Prompt: Rewrite the records from the line containing "The height and width of the screenshot is (750, 1568)." through the line containing "will click(x=194, y=388).", changing "radio option" to "radio button" and leaving all else unchanged.

Records for the task:
────────────────────────────────────────

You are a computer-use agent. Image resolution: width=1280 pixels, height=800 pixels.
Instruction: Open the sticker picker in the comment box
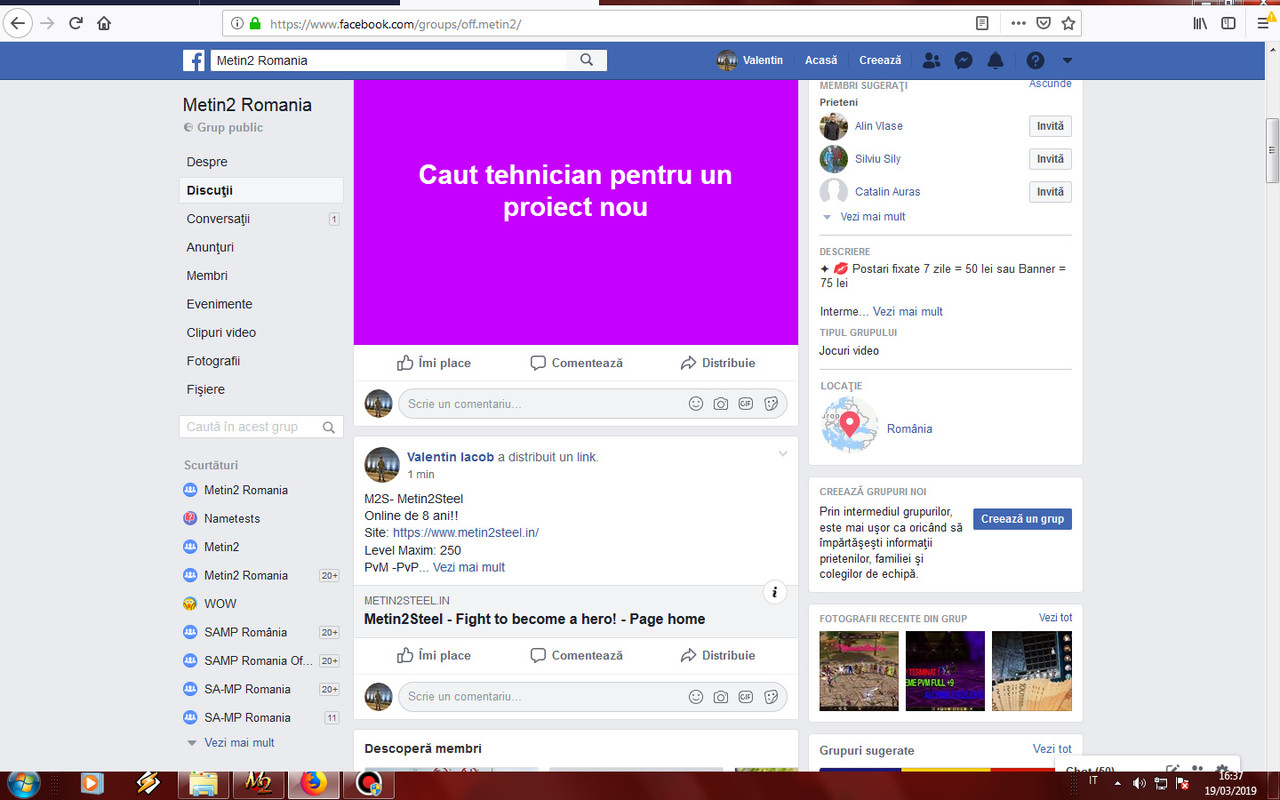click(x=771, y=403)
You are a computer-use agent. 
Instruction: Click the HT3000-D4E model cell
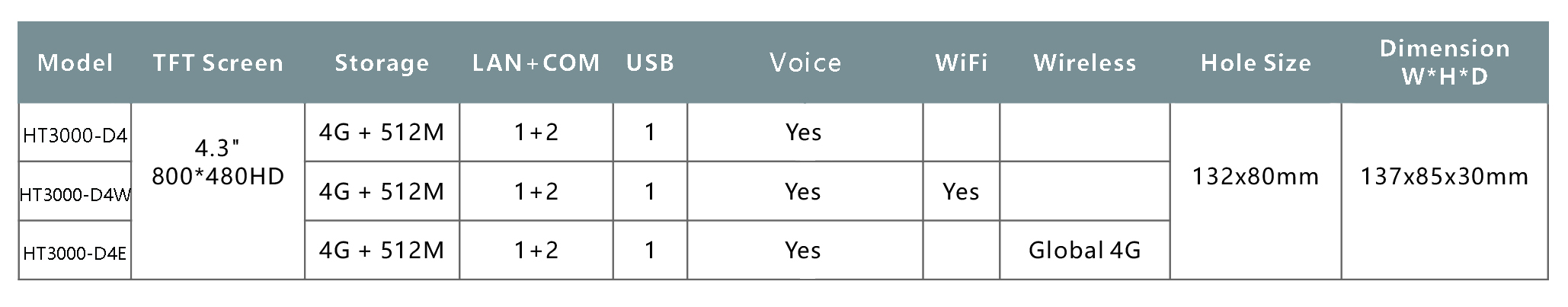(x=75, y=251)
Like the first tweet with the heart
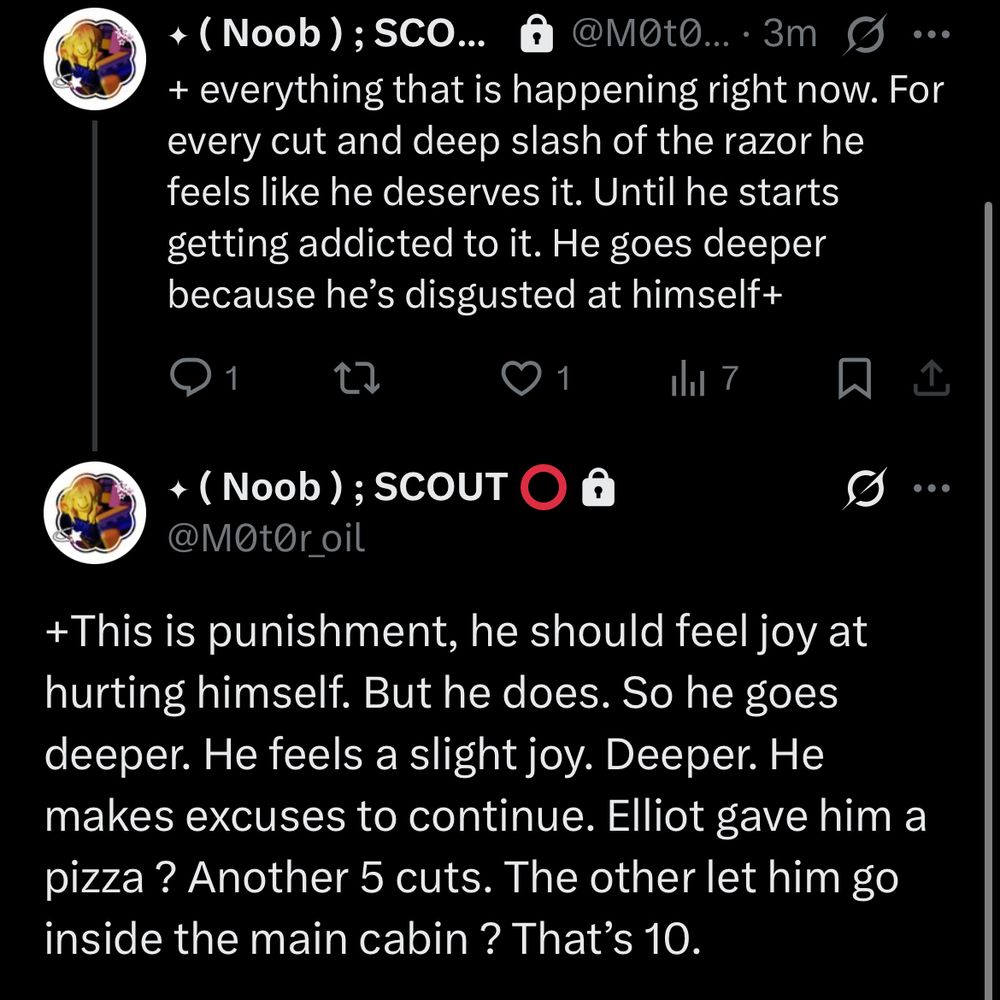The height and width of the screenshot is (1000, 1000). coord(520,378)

────────────────────────────────────────

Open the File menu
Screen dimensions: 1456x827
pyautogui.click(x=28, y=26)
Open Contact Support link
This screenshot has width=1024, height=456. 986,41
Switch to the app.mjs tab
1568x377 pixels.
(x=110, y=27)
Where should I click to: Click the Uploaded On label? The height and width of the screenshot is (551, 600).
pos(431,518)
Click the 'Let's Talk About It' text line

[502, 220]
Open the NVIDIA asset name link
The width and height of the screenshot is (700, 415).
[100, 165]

────────────────────────────────────────

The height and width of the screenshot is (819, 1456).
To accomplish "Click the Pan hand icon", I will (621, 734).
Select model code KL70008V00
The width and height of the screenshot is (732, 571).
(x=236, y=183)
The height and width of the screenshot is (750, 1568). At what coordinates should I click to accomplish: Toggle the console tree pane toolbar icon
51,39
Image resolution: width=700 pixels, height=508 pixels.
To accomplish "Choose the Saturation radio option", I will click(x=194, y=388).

────────────────────────────────────────

Solution:
The height and width of the screenshot is (750, 1568). At what coordinates should I click to accomplish: Toggle the console tree pane toolbar icon
51,39
Image resolution: width=700 pixels, height=508 pixels.
To accomplish "Choose the Saturation radio button", I will click(x=194, y=388).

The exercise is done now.